BEGIN DATA EXTRACT

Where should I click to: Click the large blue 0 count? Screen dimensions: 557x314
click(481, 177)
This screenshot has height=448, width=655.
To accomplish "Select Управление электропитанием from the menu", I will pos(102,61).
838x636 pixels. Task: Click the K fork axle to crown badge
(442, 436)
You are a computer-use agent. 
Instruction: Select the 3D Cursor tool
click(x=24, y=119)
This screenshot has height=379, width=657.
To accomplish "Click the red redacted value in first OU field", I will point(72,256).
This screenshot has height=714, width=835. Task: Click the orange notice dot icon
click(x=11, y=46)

END DATA EXTRACT

**WHAT THE TASK ASKS**:
Set down all the entries again, word for word.

**TASK RESULT**:
Where should I click to: Click the large blue 0 count? Screen dimensions: 557x314
click(481, 177)
This screenshot has height=448, width=655.
To accomplish "Select Управление электропитанием from the menu", I will pos(102,61).
838x636 pixels. Task: Click the K fork axle to crown badge
(442, 436)
You are a computer-use agent. 
Instruction: Select the 3D Cursor tool
click(x=24, y=119)
This screenshot has height=379, width=657.
To accomplish "Click the red redacted value in first OU field", I will point(72,256).
This screenshot has height=714, width=835. Task: Click the orange notice dot icon
click(x=11, y=46)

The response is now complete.